The focus on diversity, in other words, was a conservative stance intended to re-center white people’s needs in discourses on race. Bakke was the end of admissions as a potential site of social justice and equitable opportunity, and the beginning of minority students being seen as pedagogical tools that serve the needs of institutions and their white students. As someone who has spent years objecting to having this narrative applied to her, it was informative to learn where it had come from. Not only that, but legal scholars had been warning anyone who would listen that this was a likely outcome since it happened: just one year after the ruling, Charles Lawrence III and Joel Dreyfuss published Bakke Case: The Politics of Inequality which “argues that the court’s ruling of reverse discrimination will impede Black progress and encourage racism.” (back cover)
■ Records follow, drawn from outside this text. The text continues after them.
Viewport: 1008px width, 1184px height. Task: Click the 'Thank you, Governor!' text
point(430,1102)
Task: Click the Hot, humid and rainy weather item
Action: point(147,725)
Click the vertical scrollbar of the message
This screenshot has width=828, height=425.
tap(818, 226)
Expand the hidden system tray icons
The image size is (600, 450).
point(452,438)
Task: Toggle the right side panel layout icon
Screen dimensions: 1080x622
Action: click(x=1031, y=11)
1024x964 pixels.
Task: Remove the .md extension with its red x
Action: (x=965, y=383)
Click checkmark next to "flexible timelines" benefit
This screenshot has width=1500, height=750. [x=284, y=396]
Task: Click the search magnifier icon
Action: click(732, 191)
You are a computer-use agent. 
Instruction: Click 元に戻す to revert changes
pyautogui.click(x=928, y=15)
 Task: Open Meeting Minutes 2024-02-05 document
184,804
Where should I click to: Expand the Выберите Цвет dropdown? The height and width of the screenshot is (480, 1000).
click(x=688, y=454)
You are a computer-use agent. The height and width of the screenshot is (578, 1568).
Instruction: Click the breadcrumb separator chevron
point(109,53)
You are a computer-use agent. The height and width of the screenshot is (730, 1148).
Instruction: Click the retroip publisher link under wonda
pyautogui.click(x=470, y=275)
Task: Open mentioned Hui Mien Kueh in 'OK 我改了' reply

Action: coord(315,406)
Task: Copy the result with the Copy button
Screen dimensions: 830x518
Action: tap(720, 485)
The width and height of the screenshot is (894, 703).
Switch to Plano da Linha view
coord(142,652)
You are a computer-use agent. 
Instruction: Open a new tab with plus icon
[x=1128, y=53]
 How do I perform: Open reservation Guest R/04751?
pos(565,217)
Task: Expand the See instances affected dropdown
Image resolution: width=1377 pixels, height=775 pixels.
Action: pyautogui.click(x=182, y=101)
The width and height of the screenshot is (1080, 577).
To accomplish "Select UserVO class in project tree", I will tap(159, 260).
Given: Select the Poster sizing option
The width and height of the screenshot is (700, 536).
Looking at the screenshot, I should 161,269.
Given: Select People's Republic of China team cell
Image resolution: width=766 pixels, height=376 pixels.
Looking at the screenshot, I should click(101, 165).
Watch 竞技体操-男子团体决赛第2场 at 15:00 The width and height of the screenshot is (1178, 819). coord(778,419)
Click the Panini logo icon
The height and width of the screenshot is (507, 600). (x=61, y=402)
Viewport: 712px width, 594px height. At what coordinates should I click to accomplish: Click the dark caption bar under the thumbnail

Eight years later, Lawrence published a seminal article — “The Ego, The Id, and Equal Protection” (1987) — where he describes the role unconscious racism may play in the power structures that “impede Black progress.” Kahn quotes Lawrence’s 2008 look back on this piece, “Unconscious Racism Revisited”:

[Behavioral realism] may have undermined my project by turning our attention away from the unique place that the ideology of white supremacy holds in our conscious and unconscious beliefs. I find this outcome unfortunate, if unintended, as the ubiquity and invidiousness of racism was the central lesson of my article. I further express my fear that cognitive psychology’s focus on the workings of the individual mind may cause us to think of racism as a private concern, as if our private implicit biases do not implicate collective responsibility for racial subordination and the continued vitality of the ideology and material structures of white supremacy. In its most extreme manifestation, this view of implicit bias, as evidence of only private, individual beliefs, is expressed as a right to be racist. (p. 146)

This is a powerful indictment of a focus on implicit bias and diversity at the expense of a larger program of antiracist activity. Of course, had affirmative, equitable opportunity remained a priority, diversity would have naturally occurred, as was the case with the quota system prior to Bakke. If you focus on equal access and equal rights, and make them a reality, your classrooms will be diverse. In other words, institutions need to just admit and hire minorities.

But, we all know what people say about just hiring and admitting people, either because it’s a belief we hold or one we’ve had to confront. “But I don’t want to sacrifice quality to hire someone less qualified.” First, per the earlier quote from Kahn’s text, the belief that minoritized people are more likely to be less qualified is a neoliberal ideal of meritocracy that is highly suspect because

a. it contains a negative implicit statement about minority intellects as potentially compromising quality.
b. the deracination of minoritized peoples fails to account for how being a minority can enhance a candidate’s ability to execute their job. For example, minority professors are more likely to be able to bond with minoritized students over experiences of minoritization in a way that serves the student’s pedagogical experience. That’s a plus, not a minus, and it’s one you can’t see if you strip faculty of their identity markers.
c. although it’s easy to use test scores and other inputs as simple proxies for intelligence, this is not like a physics experiment where there is a clean, known or at least knowable equation relating input and output. We know that test scores correlate highly with ascribed identities such as gender and race. To ignore that data is to engage in scientism that contravenes a fundamental tenet of the scientific method: follow the data.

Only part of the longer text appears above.